Task to complete
Every line of the entries that holds the word "agent" is to be copied.

*** Opening Material provided ***

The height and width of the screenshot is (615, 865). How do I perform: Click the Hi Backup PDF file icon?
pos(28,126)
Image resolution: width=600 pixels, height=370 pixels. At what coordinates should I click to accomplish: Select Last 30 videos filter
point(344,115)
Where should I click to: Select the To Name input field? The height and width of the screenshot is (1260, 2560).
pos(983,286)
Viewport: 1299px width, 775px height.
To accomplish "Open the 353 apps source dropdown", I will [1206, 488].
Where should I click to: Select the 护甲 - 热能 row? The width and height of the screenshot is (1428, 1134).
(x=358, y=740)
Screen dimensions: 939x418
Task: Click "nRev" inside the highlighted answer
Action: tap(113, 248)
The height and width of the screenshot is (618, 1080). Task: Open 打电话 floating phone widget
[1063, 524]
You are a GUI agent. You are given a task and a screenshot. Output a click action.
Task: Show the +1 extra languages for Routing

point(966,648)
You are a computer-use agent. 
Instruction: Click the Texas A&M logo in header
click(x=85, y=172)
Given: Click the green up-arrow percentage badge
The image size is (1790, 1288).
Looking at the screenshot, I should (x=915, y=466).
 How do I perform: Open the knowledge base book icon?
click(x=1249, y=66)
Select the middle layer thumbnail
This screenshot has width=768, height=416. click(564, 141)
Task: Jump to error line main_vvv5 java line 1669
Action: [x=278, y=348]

*** Closing Material provided ***

Response area
You are a GUI agent. You are given a task and a screenshot. Output a click action.
You are a computer-use agent. 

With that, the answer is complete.